Mary Parke Thompson, circa 1872. (Image ID: 4376)
Sept 29: Even. A gloomy rainy day. Sat by the fire and studied or wrote or read all day. A very pleasant time with my teacher. We talked of the power of the Holy Spirit and of the joy that shall fill earth and heaven when Japan turns to God. Mr. Carrothers and Mr. Thompson came back from Yokohama after six o’clock. Their missionary meeting passed pleasantly, and I am very glad. Seventy-five dollars were assigned for Miss Youngman’s teacher and the same for mine. Mr. Thompson brought my quarter’s salary and also a letter from Miss Youngman in reply to the one I sent her this morning. She seems very fully to approve of my proposed change of life [Mary’s forthcoming marriage to David Thompson], and I am very glad that the making the revelation is over with. Appropriations were also made at the meeting for a lot and building a house for Mr. Thompson. The next thing in order, I suppose is to write a letter of confession to Mrs. Graham, and also similar letters home. I have this evening payed [sic] Mr. Carrothers ninety-eight dollars for four months boarding, one month of which I owed and three in advance, counting from Sept 25th, 1873. Mr. Thompson came back with a severe head-ache, and so stayed with me but a little while tonight, but he is happy and so am I.

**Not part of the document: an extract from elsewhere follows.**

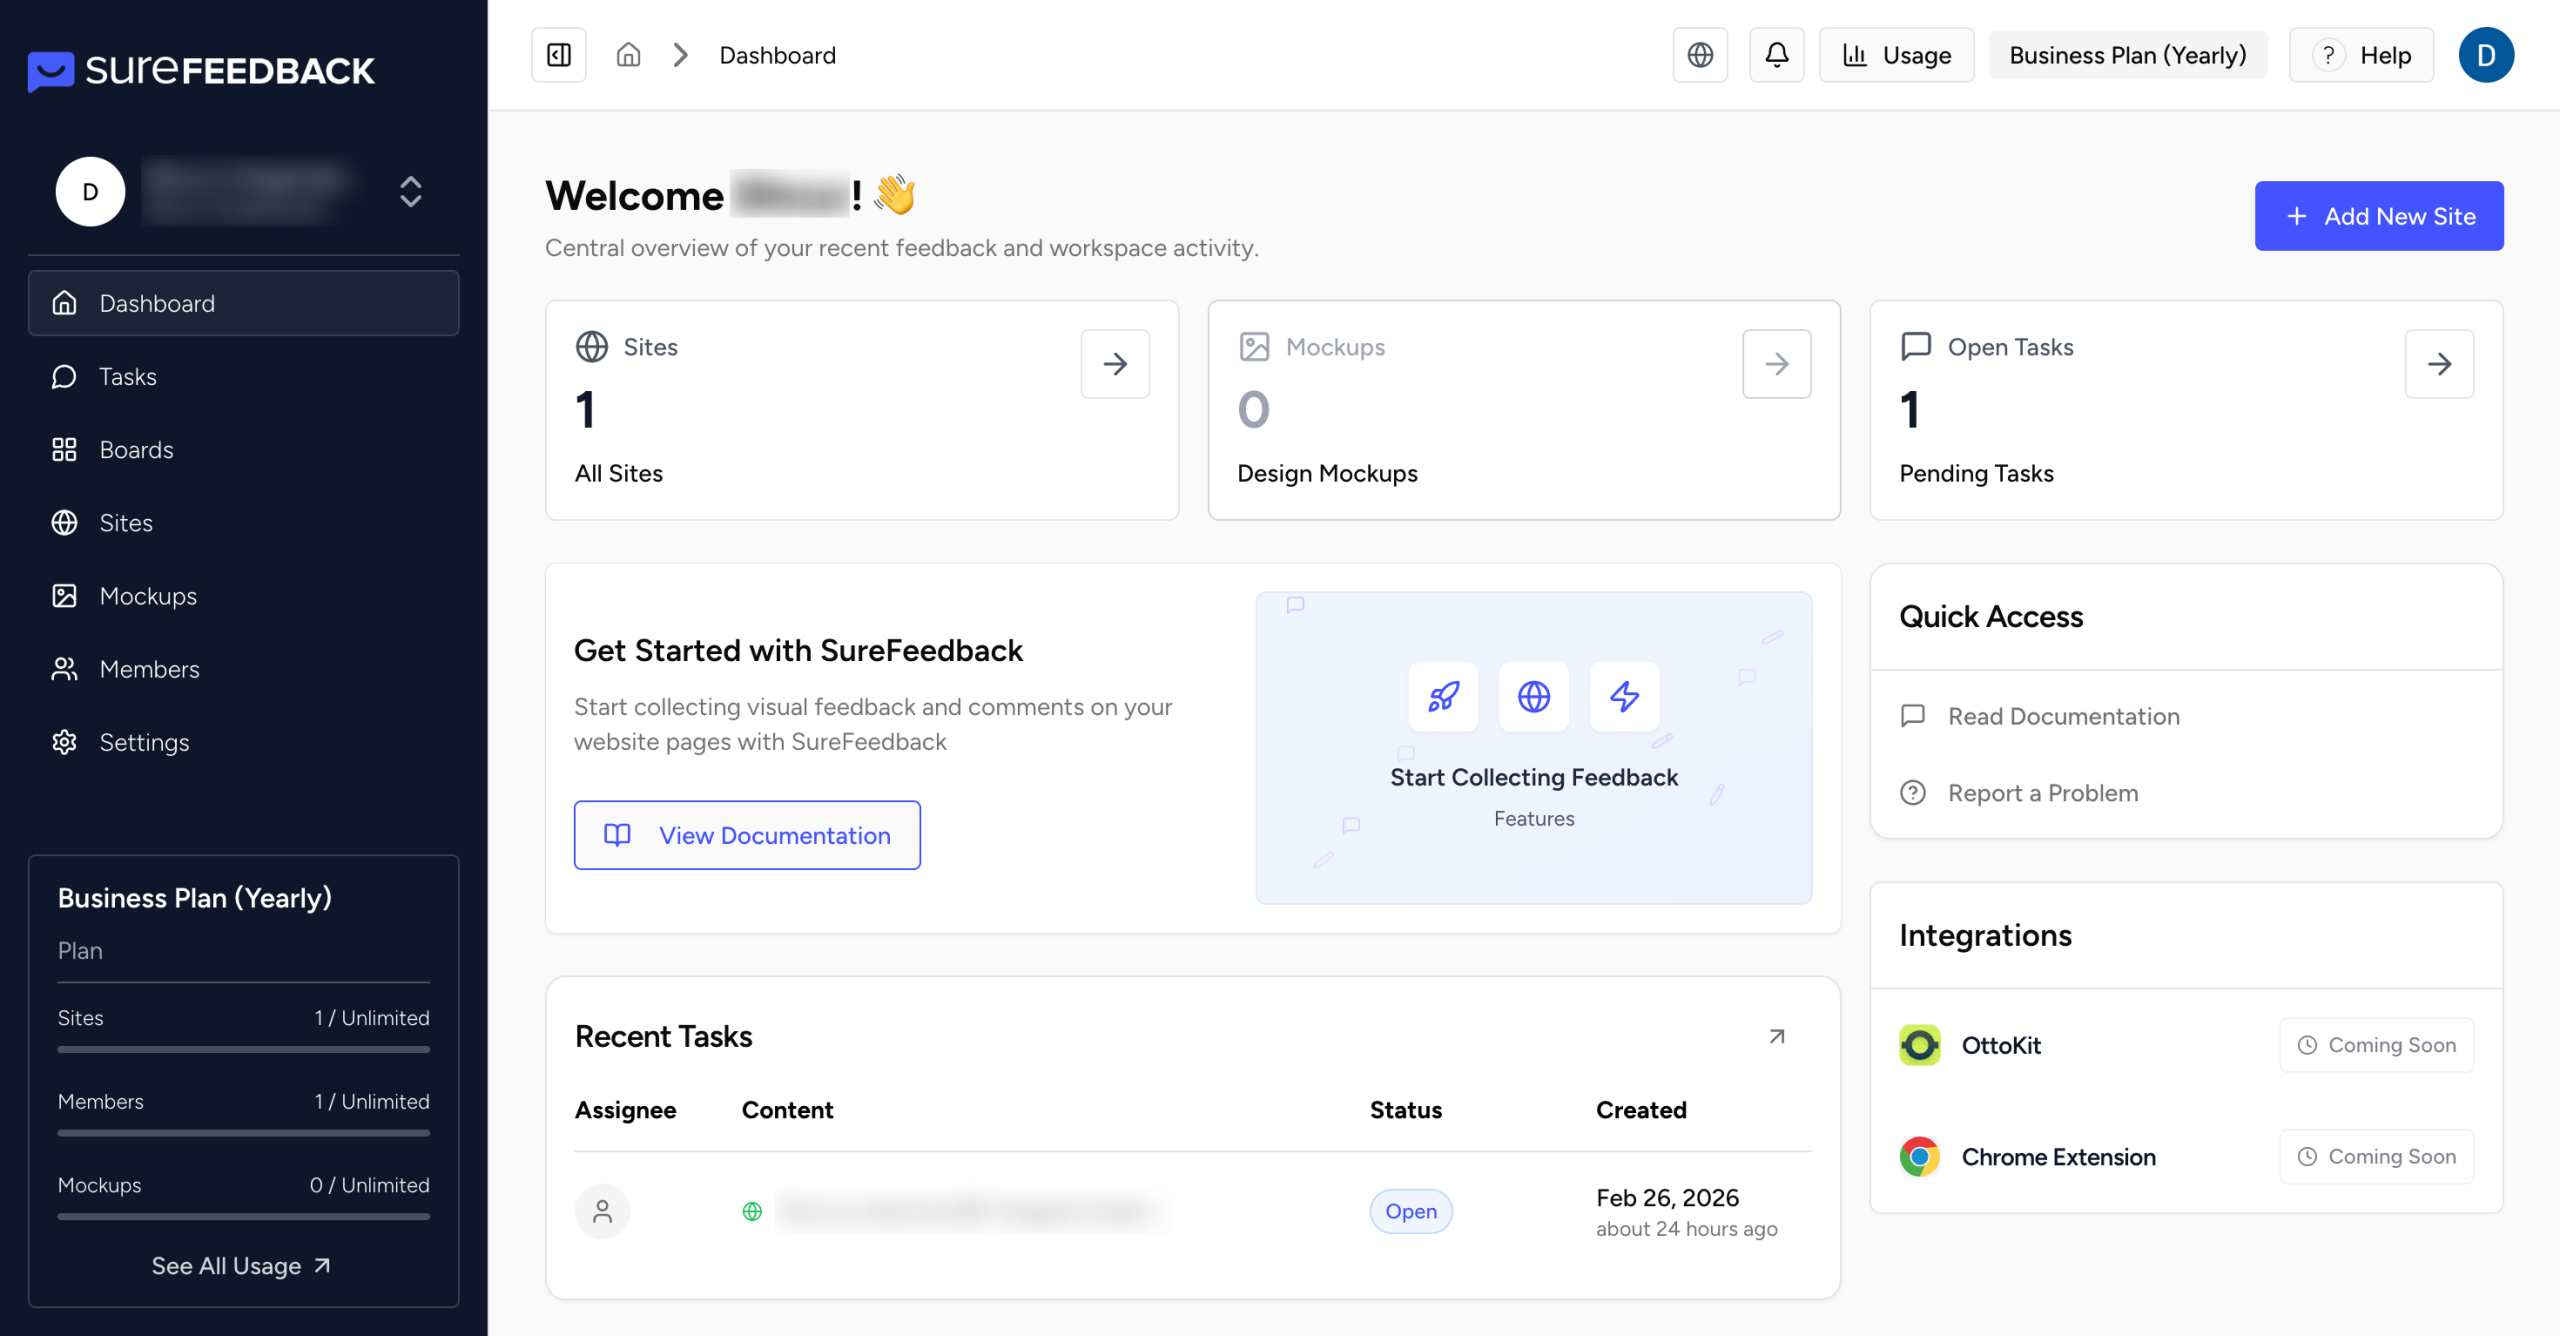Open the D user avatar menu
The height and width of the screenshot is (1336, 2560).
coord(2486,55)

Oct 5: Mr. Thompson preached again today, and it was also communion Sab. A full house and a most pleasant service. The sermon was a contrast between Paul’s entry into Jerusalem and the entry of Jesus Christ. Many thoughts were presented to me new and striking. Every day I am made gladder and more confident in my dear love’s earnestness and ability. These Sabbaths are sweet. Sweeter than ever in my own Christian land, I believe. I hope the Japanese who stayed for Communion were impressed with the simple, solemn service. I hope the Holy Spirit whispered to them that which they will not and cannot forget.

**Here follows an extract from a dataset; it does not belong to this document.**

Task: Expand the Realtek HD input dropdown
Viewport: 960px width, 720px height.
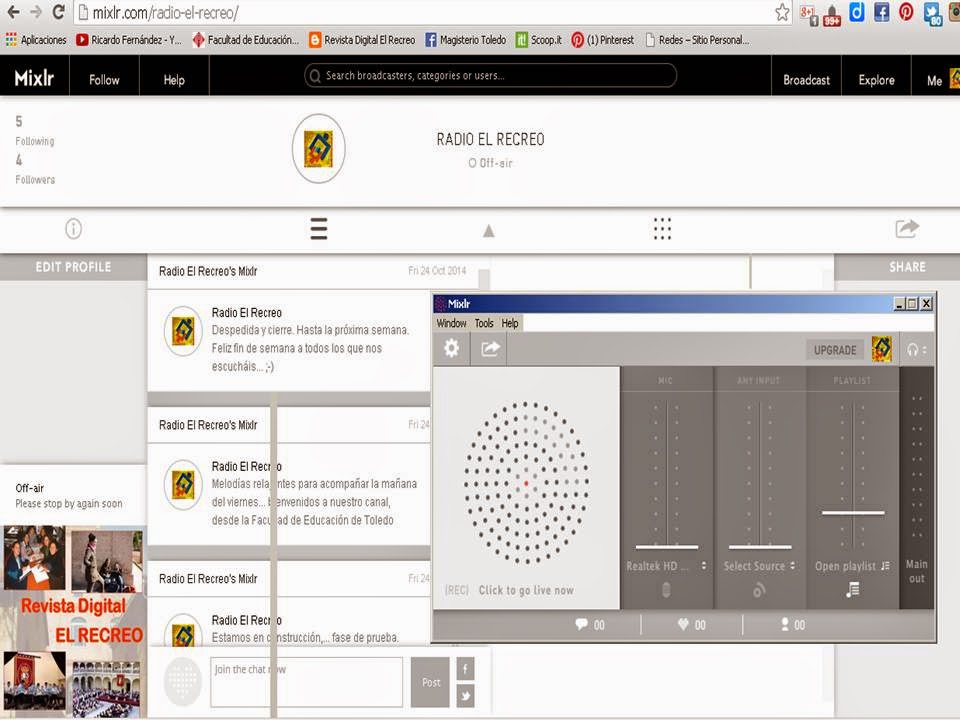Action: 666,566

Oct 7: Ogawa took my letters to Yokohama today. Wrote to Father, Rebecca, Sarah and Kate, Mrs. Graham, and Mrs. Wallace. Mr. Thompson also wrote a letter of confession to Father which I inclosed [sic] in mine.

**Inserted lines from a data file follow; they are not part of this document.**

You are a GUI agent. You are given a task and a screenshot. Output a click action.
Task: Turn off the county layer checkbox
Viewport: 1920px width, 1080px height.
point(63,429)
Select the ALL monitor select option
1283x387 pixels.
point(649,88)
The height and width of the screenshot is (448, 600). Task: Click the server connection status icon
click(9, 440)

Oct 8: Dr. [Charles Wesley] Vrooman, a [Presbyterian] missionary from Siam, came here to board for a few weeks today. I hope we will find pleasure and profit in his company.

Oct. 9: Ogawa and Okuno set out on their preaching tour this morning. The account of their departure impressed me deeply. The more I think of it the more it looms up in simple, holy dignity and importance. They rose early and girt themselves for their journey. Then together they knelt down and in a short and simple prayer fervently asked God’s presence with them and blessing upon them….Two such honest and earnest men with the light of heaven in their souls and shining through into their faces God will surely bless and incline the people to hear.

[1] The Presbyterian Historical Society received the Thompson Papers in 2011, a collection that includes Mary Parke Thompson’s seven handwritten diaries. PHS volunteer Sue Althouse, herself a retired missionary to Japan, has been processing the Thompson Papers, and she has chosen excerpts from Mary’s diaries to share with readers. To see other excerpts, visit http://www.history.pcusa.org/about/blog and select the Mary Parke Thompson tag from the right hand menu. Posts will then be displayed in reverse chronological order.

[2] Presbyterian missionary Rev. Christopher Carrothers.

[3] This Union church was not connected to a presbytery--an “independent position” that was frowned upon by the PCUSA Board of Foreign Missions.

[4] Mary Putnam Pruyn arrived in Japan in 1871 under the auspices of the Woman’s Union Missionary Society of New York City. She founded a girl’s school in Yokohama.

[5] Presbyterian missionary Kate M. Youngman.